START GIVEN ENTRIES
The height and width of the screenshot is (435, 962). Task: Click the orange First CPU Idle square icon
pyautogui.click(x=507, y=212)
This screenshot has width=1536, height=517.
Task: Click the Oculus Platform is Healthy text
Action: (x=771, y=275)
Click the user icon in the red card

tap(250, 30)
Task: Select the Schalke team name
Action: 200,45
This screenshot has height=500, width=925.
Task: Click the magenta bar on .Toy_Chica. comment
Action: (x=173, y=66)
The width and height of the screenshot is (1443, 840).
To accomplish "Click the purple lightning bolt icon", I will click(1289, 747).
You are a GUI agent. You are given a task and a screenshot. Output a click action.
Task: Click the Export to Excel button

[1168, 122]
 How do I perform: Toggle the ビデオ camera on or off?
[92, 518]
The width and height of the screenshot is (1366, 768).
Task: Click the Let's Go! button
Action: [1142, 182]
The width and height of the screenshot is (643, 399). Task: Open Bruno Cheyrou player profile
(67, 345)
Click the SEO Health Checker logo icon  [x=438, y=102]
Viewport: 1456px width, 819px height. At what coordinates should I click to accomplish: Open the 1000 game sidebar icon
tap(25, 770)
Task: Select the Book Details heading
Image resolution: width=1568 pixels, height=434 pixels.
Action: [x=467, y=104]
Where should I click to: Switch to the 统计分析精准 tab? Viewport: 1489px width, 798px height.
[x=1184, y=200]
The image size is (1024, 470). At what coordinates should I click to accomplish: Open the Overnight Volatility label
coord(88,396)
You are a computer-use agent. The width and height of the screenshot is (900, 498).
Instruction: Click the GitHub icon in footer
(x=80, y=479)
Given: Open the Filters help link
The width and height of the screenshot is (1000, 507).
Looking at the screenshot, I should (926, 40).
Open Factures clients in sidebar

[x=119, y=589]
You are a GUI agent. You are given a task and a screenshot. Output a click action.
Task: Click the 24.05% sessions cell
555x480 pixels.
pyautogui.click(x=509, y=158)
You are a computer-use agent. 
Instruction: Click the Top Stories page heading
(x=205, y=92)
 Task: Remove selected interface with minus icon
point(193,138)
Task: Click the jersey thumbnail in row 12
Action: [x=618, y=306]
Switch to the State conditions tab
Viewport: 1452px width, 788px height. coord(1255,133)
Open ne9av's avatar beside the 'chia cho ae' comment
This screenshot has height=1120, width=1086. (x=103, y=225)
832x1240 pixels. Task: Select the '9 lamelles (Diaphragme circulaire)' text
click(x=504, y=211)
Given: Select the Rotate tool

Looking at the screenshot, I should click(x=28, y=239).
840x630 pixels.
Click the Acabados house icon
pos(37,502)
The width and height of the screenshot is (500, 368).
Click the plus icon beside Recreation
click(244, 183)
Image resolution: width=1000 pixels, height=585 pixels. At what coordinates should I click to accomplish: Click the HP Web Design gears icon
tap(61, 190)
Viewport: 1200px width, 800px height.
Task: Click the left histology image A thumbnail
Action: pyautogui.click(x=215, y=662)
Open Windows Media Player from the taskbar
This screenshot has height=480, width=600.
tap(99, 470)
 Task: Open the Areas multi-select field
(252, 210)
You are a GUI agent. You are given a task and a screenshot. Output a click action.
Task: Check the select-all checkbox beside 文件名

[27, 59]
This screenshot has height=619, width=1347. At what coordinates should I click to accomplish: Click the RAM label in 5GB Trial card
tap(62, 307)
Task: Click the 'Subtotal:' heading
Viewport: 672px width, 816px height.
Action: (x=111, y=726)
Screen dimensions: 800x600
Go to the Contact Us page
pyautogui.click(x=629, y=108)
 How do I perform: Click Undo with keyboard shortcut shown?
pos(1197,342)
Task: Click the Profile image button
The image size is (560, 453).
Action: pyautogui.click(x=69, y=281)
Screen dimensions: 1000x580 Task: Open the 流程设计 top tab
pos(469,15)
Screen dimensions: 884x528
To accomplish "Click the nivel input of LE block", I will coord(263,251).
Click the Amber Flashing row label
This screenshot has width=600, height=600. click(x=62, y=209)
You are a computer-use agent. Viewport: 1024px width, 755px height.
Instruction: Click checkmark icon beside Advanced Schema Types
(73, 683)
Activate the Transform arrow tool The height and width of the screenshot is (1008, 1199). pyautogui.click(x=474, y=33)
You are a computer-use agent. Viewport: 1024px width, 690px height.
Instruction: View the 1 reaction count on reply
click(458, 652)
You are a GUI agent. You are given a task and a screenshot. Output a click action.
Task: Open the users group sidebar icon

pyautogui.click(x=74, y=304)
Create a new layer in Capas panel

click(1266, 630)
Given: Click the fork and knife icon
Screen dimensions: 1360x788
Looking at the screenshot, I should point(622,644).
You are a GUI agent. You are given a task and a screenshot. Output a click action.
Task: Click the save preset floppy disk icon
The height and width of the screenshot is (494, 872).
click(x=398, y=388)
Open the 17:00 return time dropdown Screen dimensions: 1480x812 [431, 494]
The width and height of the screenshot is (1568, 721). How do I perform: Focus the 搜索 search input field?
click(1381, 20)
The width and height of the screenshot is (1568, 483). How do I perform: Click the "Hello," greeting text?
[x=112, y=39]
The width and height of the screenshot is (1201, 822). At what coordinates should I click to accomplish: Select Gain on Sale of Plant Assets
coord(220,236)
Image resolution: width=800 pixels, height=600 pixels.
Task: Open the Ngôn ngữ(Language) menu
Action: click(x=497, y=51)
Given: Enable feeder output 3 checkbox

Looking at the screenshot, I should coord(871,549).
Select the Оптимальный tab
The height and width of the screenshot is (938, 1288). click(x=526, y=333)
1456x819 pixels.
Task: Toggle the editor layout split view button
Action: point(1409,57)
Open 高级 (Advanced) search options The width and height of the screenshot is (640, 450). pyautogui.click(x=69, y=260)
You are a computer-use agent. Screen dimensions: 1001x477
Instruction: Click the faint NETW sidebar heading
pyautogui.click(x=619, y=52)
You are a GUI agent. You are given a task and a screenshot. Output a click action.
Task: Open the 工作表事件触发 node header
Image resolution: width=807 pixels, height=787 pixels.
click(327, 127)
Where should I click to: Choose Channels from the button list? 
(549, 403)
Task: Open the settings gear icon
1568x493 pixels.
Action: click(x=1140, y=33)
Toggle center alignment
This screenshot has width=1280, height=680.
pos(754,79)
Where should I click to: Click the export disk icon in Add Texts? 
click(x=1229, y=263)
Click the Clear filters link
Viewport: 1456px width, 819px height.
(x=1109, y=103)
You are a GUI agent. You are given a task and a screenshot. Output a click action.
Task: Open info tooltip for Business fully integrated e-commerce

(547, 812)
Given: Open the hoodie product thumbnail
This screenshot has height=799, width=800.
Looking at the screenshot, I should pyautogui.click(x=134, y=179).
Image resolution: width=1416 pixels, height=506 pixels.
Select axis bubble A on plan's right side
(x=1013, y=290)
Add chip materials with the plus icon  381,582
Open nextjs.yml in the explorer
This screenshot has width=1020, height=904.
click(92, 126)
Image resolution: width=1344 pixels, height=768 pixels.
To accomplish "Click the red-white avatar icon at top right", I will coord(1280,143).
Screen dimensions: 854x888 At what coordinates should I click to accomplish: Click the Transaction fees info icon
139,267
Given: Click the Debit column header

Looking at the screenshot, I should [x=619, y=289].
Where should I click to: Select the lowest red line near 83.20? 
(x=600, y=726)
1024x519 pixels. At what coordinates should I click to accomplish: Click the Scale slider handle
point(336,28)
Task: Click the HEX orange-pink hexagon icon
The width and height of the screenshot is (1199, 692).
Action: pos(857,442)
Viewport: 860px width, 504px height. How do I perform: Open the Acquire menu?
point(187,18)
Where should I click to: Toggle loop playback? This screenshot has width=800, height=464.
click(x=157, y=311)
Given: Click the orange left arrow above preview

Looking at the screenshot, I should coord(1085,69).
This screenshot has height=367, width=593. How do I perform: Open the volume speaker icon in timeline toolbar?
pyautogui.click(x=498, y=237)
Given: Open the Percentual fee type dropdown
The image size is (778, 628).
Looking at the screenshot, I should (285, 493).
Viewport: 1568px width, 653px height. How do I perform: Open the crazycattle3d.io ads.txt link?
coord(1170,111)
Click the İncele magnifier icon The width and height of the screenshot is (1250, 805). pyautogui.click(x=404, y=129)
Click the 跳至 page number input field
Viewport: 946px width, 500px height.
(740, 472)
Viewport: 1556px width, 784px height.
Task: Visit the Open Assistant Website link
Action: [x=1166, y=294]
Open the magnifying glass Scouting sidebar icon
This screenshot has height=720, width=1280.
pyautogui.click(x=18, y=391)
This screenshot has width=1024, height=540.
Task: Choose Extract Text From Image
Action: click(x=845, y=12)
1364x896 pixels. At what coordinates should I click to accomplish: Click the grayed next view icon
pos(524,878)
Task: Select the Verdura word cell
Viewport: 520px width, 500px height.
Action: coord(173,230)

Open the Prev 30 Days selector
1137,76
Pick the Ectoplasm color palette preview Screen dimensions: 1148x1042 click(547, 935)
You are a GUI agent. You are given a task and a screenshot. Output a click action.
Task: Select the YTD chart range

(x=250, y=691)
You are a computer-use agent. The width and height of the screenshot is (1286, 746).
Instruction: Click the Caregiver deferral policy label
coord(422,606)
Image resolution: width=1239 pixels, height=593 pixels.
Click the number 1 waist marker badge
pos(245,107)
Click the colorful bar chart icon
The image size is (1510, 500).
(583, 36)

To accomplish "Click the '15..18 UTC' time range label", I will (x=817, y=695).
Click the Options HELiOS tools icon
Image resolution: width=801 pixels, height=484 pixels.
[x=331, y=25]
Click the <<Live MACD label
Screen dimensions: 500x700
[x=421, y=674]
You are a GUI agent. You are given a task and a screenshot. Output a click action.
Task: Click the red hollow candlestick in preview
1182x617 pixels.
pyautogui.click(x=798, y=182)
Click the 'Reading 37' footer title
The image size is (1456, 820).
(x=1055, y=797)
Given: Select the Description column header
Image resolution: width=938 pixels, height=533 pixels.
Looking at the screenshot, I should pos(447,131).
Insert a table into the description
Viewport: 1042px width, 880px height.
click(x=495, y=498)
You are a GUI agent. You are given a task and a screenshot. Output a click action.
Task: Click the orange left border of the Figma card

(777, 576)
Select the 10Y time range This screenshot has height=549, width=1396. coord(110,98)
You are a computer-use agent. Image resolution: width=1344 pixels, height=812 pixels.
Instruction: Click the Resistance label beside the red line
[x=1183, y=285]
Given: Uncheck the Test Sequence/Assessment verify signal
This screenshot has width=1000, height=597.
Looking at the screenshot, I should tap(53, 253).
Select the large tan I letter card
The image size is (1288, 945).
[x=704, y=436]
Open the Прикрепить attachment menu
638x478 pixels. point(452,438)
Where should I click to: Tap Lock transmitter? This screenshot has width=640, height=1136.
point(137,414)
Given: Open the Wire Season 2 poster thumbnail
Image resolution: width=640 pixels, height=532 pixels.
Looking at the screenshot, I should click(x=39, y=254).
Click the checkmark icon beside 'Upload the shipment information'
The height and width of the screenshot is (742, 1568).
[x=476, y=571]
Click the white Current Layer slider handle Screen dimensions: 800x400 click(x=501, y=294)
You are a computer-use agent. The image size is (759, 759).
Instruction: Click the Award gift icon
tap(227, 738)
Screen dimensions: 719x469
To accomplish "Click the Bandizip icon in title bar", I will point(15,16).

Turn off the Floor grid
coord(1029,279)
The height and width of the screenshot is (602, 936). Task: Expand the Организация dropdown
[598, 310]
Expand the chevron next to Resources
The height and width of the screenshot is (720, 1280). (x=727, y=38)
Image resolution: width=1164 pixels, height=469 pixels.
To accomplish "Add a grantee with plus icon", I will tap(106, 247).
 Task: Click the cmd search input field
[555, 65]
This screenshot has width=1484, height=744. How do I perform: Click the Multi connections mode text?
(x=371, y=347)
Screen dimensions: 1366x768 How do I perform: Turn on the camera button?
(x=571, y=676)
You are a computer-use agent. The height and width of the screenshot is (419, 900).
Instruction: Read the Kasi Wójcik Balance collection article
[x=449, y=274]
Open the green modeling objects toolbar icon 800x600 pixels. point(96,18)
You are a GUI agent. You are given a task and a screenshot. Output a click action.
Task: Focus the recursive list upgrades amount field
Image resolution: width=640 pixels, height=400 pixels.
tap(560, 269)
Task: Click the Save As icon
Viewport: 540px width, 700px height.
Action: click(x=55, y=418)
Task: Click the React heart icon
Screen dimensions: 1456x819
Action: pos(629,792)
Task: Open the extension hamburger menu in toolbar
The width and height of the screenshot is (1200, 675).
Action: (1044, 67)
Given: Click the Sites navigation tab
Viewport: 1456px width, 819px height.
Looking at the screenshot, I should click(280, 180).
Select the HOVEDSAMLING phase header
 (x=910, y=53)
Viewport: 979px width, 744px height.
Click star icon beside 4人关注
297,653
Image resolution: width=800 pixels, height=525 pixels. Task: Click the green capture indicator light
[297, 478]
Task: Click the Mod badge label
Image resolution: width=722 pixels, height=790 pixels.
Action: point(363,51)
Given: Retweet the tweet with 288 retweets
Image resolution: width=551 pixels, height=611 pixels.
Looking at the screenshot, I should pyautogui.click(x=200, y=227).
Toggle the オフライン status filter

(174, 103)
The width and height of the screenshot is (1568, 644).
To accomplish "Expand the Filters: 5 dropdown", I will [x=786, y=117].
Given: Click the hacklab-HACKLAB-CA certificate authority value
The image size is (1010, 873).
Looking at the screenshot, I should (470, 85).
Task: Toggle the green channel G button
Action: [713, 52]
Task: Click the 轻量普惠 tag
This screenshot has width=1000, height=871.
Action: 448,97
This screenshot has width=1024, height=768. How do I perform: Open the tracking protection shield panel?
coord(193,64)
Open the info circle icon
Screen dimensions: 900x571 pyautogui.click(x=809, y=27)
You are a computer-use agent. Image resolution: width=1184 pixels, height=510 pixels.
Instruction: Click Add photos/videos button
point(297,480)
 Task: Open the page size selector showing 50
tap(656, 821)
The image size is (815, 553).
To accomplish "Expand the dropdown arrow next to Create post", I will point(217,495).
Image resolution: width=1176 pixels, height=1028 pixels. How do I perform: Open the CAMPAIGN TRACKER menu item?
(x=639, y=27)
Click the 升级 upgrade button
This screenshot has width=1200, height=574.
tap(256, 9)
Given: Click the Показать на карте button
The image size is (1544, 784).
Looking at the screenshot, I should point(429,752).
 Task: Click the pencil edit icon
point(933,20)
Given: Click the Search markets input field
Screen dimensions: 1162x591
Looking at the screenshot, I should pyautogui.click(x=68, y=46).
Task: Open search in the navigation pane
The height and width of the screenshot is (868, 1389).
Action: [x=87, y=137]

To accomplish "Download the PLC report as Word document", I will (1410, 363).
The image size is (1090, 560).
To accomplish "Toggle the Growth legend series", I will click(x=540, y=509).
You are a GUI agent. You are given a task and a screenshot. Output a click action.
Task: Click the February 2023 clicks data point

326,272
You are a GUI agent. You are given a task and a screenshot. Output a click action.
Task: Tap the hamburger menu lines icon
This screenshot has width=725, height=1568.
END GIVEN ENTRIES
GOAL OF THE EXERCISE —
Could you reproduce, exactly, every line above from the line with "Instruction: Click the faint" to the line with "Task: Open the settings gear icon", and no other line? Both ends count.

ANSWER FOR THIS EXERCISE —
Instruction: Click the faint NETW sidebar heading
pyautogui.click(x=619, y=52)
You are a GUI agent. You are given a task and a screenshot. Output a click action.
Task: Open the 工作表事件触发 node header
Image resolution: width=807 pixels, height=787 pixels.
click(327, 127)
Where should I click to: Choose Channels from the button list? 
(549, 403)
Task: Open the settings gear icon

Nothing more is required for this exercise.